L’idea che dovrebbe essere principale, in una città come Reggio Calabria, soprattutto nella prospettiva di Reggio città metropolitana, non può, quindi, che essere un Piano Strategico. Certamente bisogna rigettare quella interpretazione che ritiene che pianificare significhi solamente e semplicemente progettare fisicamente lo spazio, immaginare una serie di opere da realizzare nello spazio inteso come contenitore.
Bisogna passare da un progetto, rispondente ad un determinato sistema di rapporti di forze e di potere, che si occupa di oggetti situati in uno spazio, ad un piano che si occupa dei soggetti, prima che di oggetti, e di luoghi, intesi come insiemi specifici di rapporti e di contraddizioni tra i diversi soggetti, diversificati nel tempo e nello spazio.
Il Piano Strategico potrebbe essere una soluzione condivisa e sostenuta dalla maggioranza delle donne e degli uomini che vivono e lavorano sul nostro territorio; se così fosse, quindi, potremmo considerarla la migliore soluzione possibile alle condizioni date. Potrebbe essere una soluzione “pragmatica”, vincente dopo anni ed anni di “rigidità pianificatoria”.
L’attività principale si fonda sulla partecipazione allargata a tutte le istanze locali, pubbliche e private, e ai singoli cittadini. La dimensione partecipativa non è funzionale solamente ad una domanda di democrazia e di trasparenza, ma anche a rafforzare l’aggregazione fra gli attori e con essa la coesione fra le varie istanze.

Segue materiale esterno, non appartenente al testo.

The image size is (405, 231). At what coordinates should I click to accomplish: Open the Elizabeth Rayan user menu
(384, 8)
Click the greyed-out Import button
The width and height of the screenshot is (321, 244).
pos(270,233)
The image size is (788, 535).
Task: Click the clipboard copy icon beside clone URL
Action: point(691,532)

Non occorre quindi trincerarsi dietro altisonanti slogan (una proposta “rivoluzionaria”, “particolarmente innovativa”, e così via), ma più realisticamente dell’esito di un processo e di un metodo quale è la Pianificazione Strategica, adottata fino ad oggi in molte città europee per fronteggiare situazioni di grave crisi economica e sociale: da Manchester a Glasgow, da Lyon a Torino, a Bilbao. E ciò perché questo approccio alla modalità di governo del territorio è orientato ad agevolare la comprensione, il dialogo e la ricerca di soluzioni tramite la continua interazione fra gli attori della città, favorendo e facilitando la creazione di pratiche partecipative “strutturate” (seminari, tavoli di lavoro, conferenze, assemblee) nella gestione del territorio.
L’adozione di uno strumento come il Piano Strategico comporta una progettazione di lungo periodo, o meglio “continua”, fondata su una gestione “guidata”: è necessario che il territorio comprenda cosa vuole diventare e dove vuole arrivare, per poter costruire poi i singoli progetti in modo organico e coordinato.
Si tratta, quindi, di adottare, condividendola a tutti i livelli tale metodologia, e di assumere una prospettiva di medio lungo termine senza considerare soltanto gli interessi immediati e particolaristici.
Individuare questo desiderabile “stato futuro” è il primo passo; per quelli successivi (i singoli progetti e le singole azioni) dovranno collocarsi correttamente in questa visione. Più ampia di quella che dalle nostre parti conosciamo, e degli approcci particolaristici che ne derivano. E che ormai ci “stanno stretti”.